A neighbors’ apple tree never produced anything until the Kennys got their bees, and now the branches sag with the weight of the fruit. Another neighbor “is always coming over and bringing us blueberries and thanking us for having the bees,” Jan Kenny said.

“It’s a mutually beneficial arrangement,” Sean Kenny said.

But before they can create a better bee, the Kennys must first pollinate the bees themselves.

In late April, they received a shipment of eight queen bees from the U.S. Department of Agriculture, already inseminated with preferred lineage. Each bee is marked with a color-coded cap on her head — her crown, since she’s a queen — and the cap has a code written on it that will stay there for the rest of her life, allowing the USDA to trace her lineage.

Kenny puts the container with the queen into a queenless hive and lets the workers eat away at a sugar plug blocking them from their new queen. Once she is free, the queen — it is hoped — will begin laying eggs that will develop into better bees.

The Kennys will keep detailed records on how the new brood behaves and performs.

He also will inseminate some queens himself. The queen bee is anesthetized with carbon dioxide and held in place on a microscope with forceps. A syringe filled with bee semen is lowered, and the genetic material is inserted into her abdomen. The process is labor-intensive, but Kenny says his work as a NASA engineer is harder.

Throughout all of this, of course, they hope not to get stung. Honeybees don’t take kindly to people stealing their honey or messing about their hives. Considering the Kennys’ hives are home to more than a million bees, they have been stung remarkably few times. Sean Kenny is pretty used to it by now, but he hates the thought of getting stung on the face.

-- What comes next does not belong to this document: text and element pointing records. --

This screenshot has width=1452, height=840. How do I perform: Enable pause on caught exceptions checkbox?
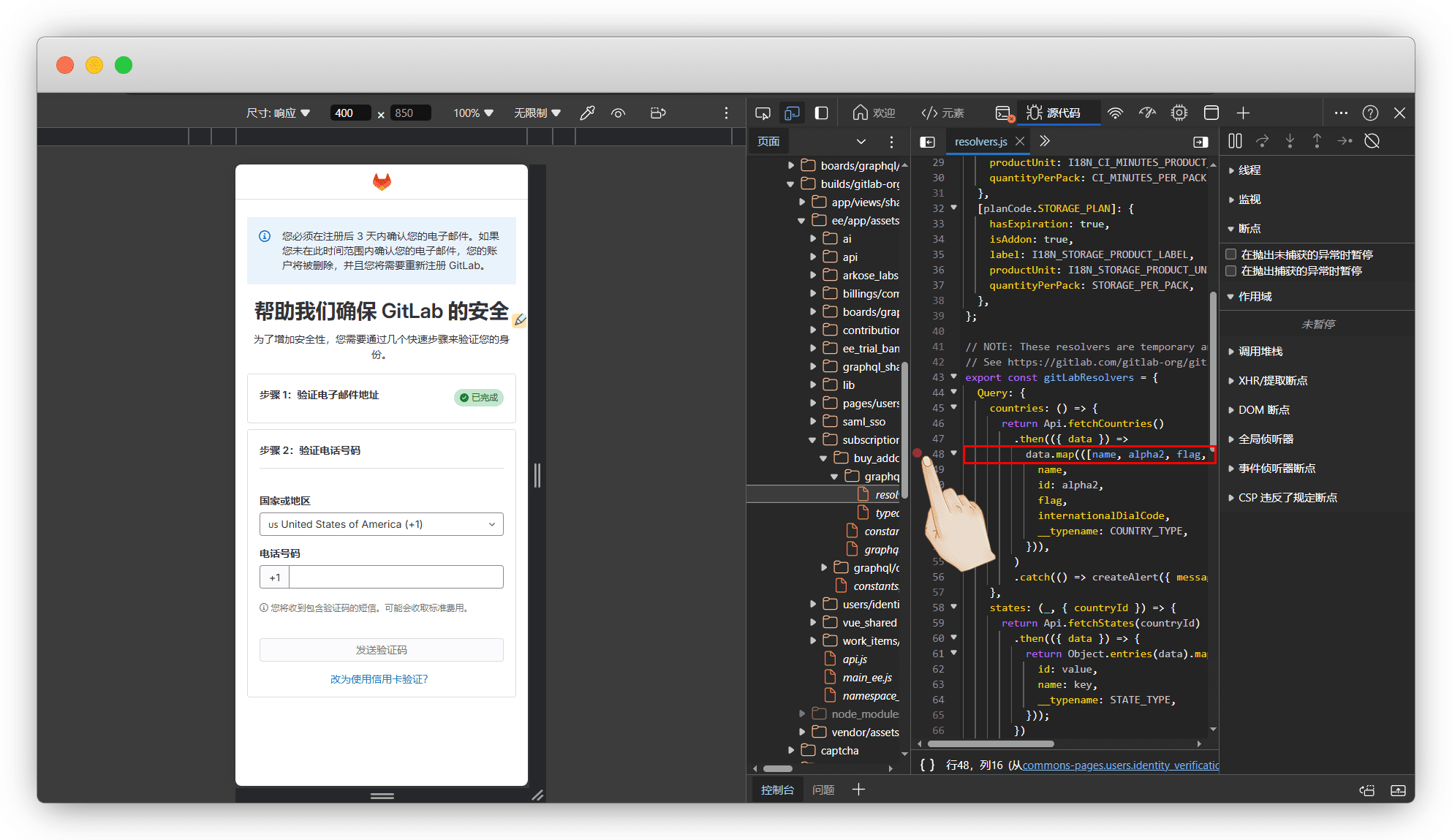[x=1231, y=270]
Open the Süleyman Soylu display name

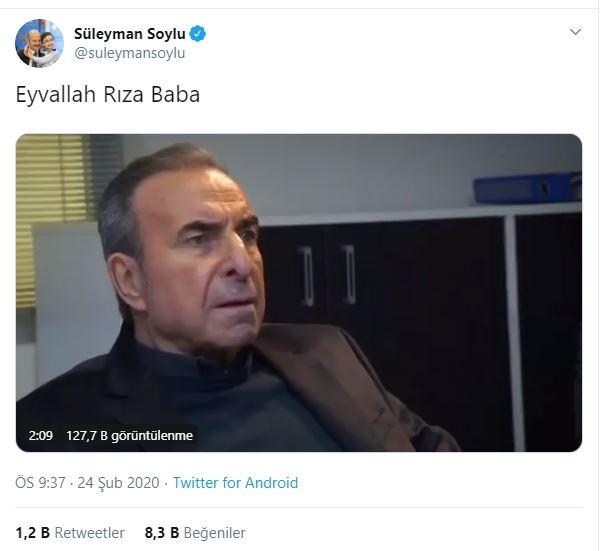pyautogui.click(x=130, y=34)
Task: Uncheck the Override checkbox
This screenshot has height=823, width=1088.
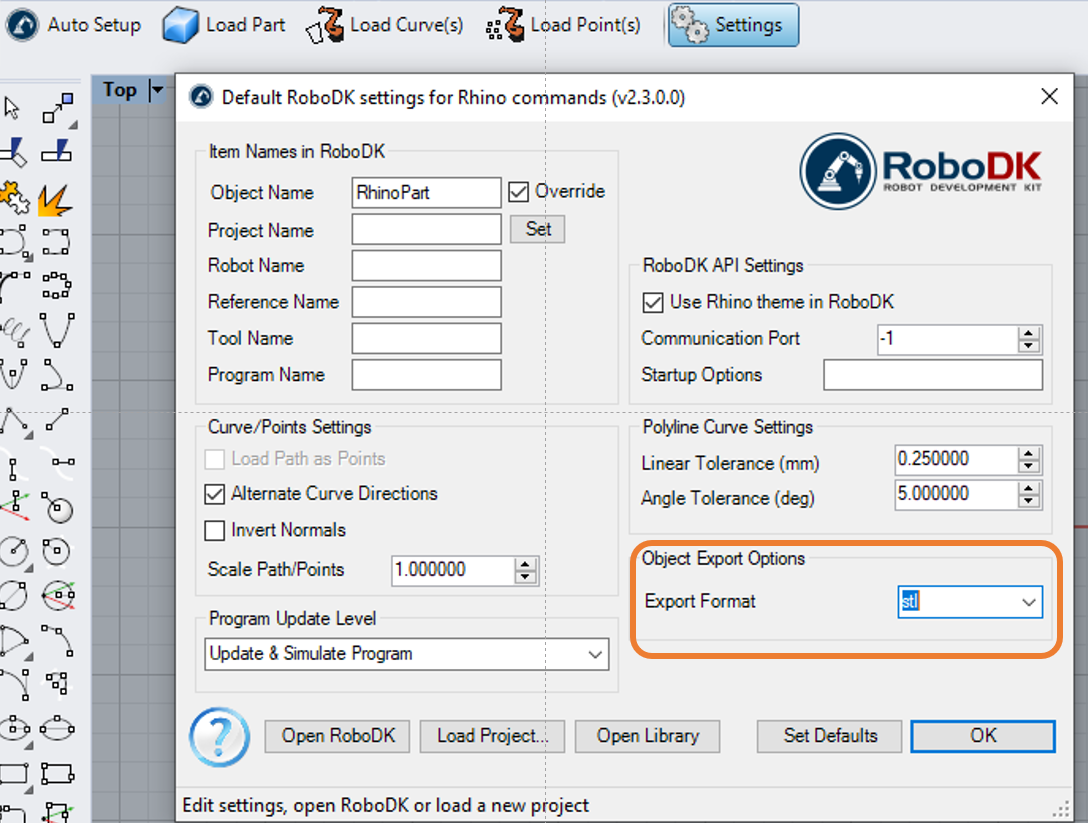Action: [x=518, y=191]
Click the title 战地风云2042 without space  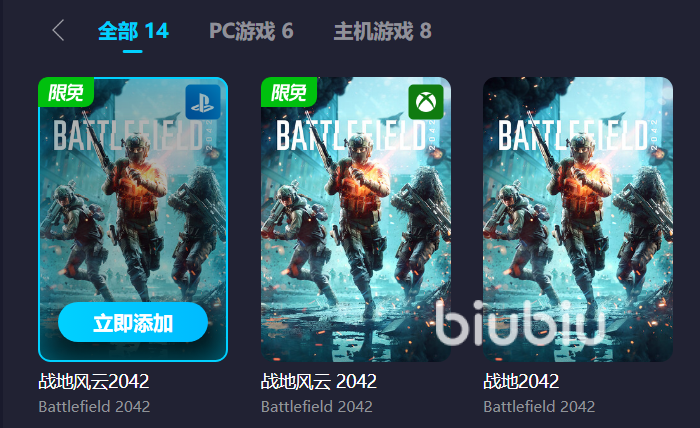[94, 382]
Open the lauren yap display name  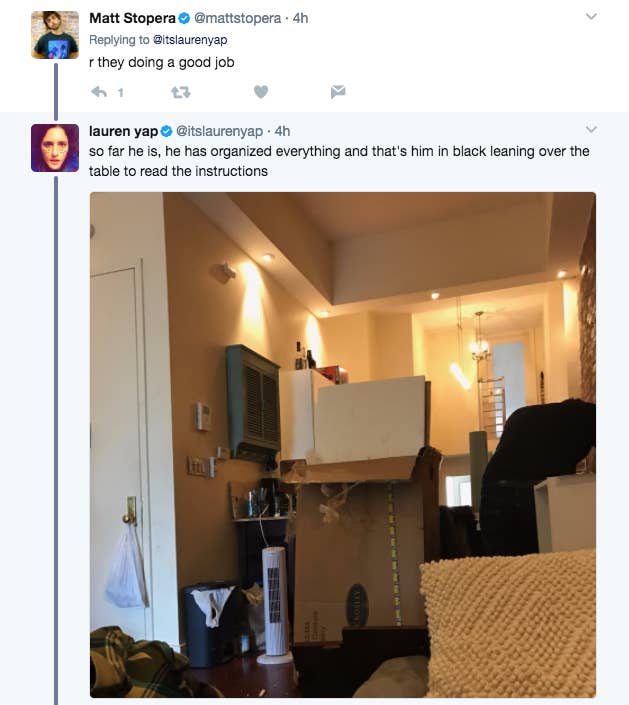(x=123, y=131)
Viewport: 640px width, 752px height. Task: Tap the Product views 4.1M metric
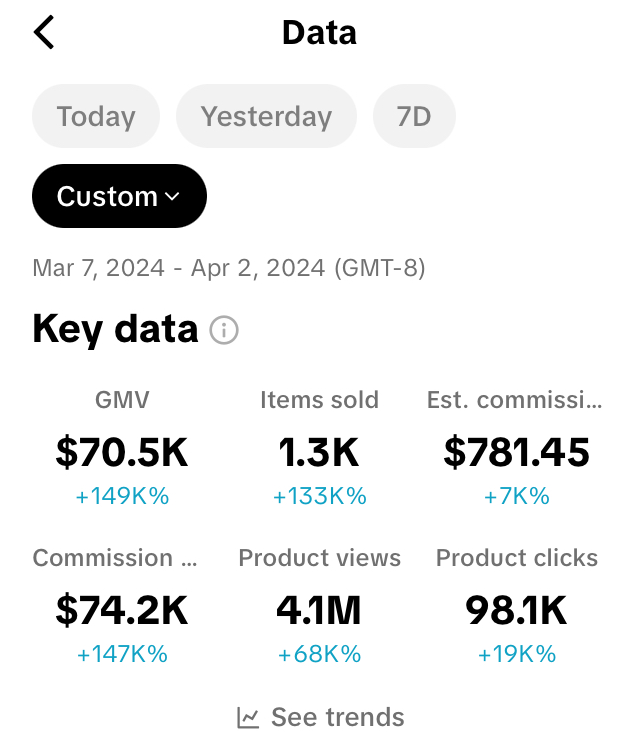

Even so, the Kennys harvest the honey three seasons out of the year, selling it at festivals, farmers’ markets, retail stores and sometimes straight from their back door. Some jars they save to sell the following year to allergy sufferers, who say eating the season’s raw honey cures their symptoms. Their honey is not pasteurized, because heating it negates its health benefits.

It is an expensive, time-consuming and surprisingly technical hobby, but the Kennys hope their work will soon result in a better bee in southeastern Virginia.

“We hope to have the area flooded with this kind of genetics,” Sean Kenny said.